# Exercise goal
Write out the material below line for line, word for word, leaving out the pictures.

>> begin

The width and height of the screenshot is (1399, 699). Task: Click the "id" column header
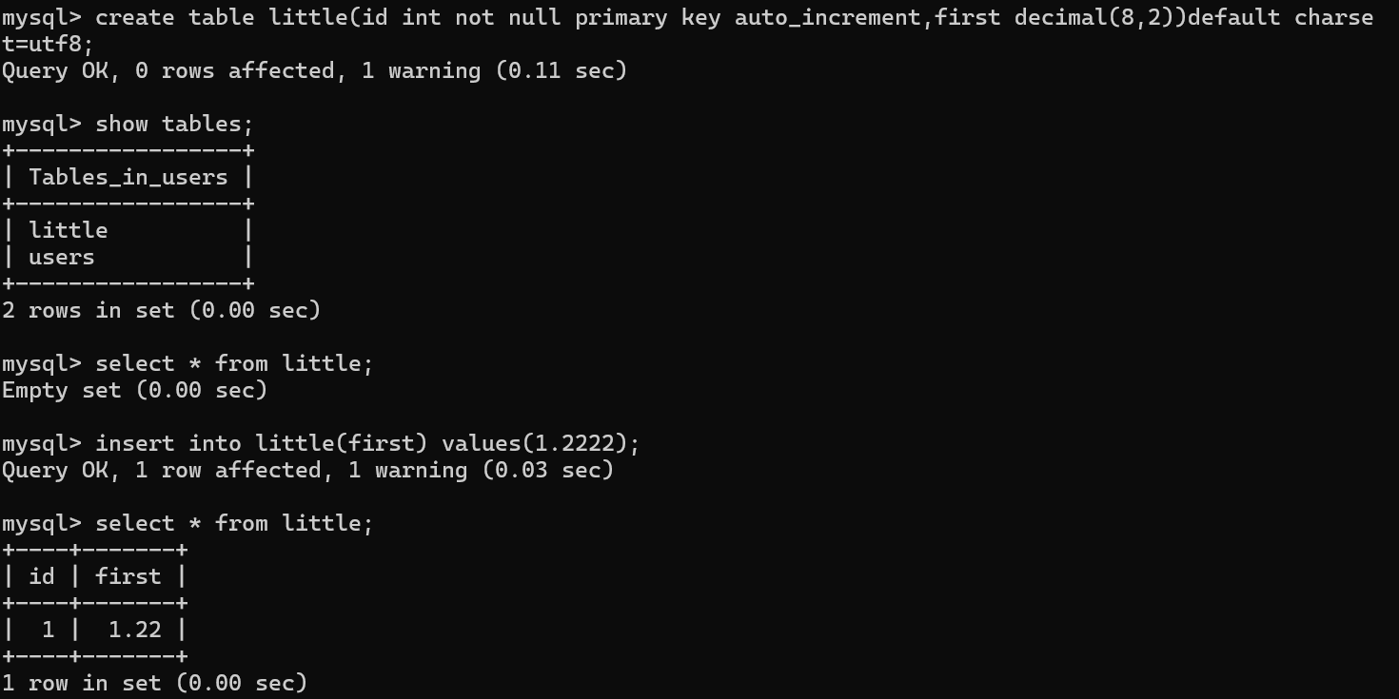(42, 576)
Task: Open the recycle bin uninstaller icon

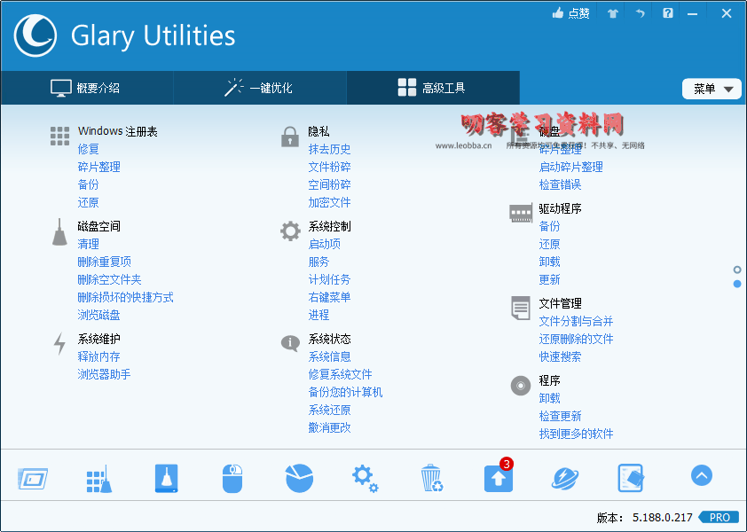Action: pos(431,479)
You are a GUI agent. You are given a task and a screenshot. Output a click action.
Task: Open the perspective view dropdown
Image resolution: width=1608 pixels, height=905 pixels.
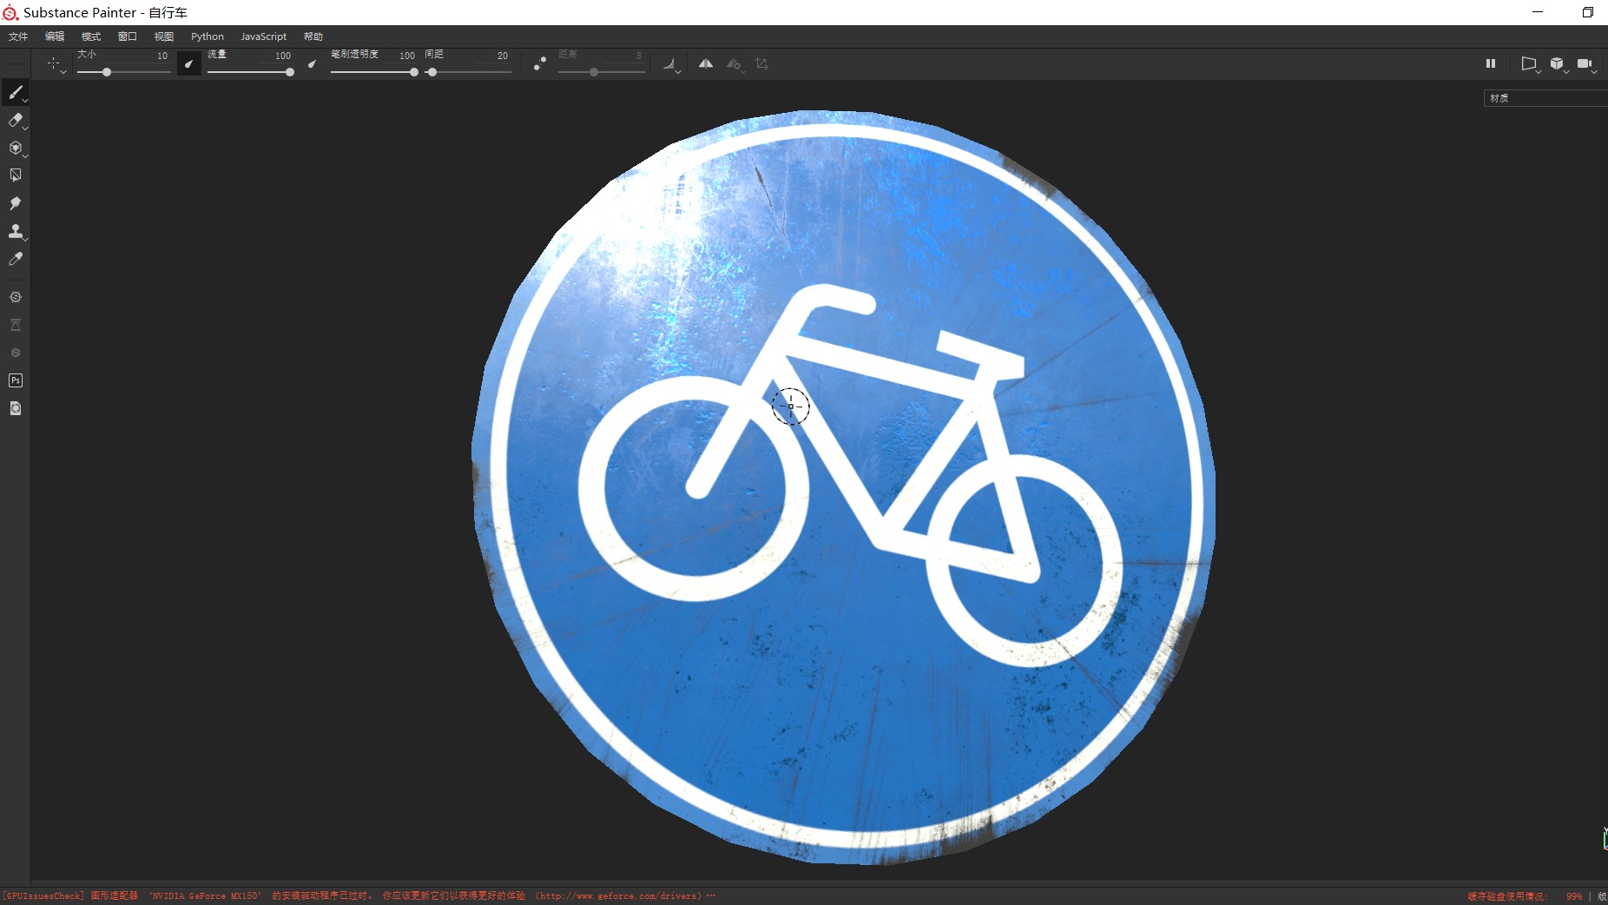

>> end

# Exercise answer
The width and height of the screenshot is (1399, 699). Task: Click the "id" column header
(42, 576)
Task: Open the recycle bin uninstaller icon

Action: pos(431,479)
You are a GUI agent. You are given a task and a screenshot. Output a click action.
Task: Open the perspective view dropdown
Image resolution: width=1608 pixels, height=905 pixels.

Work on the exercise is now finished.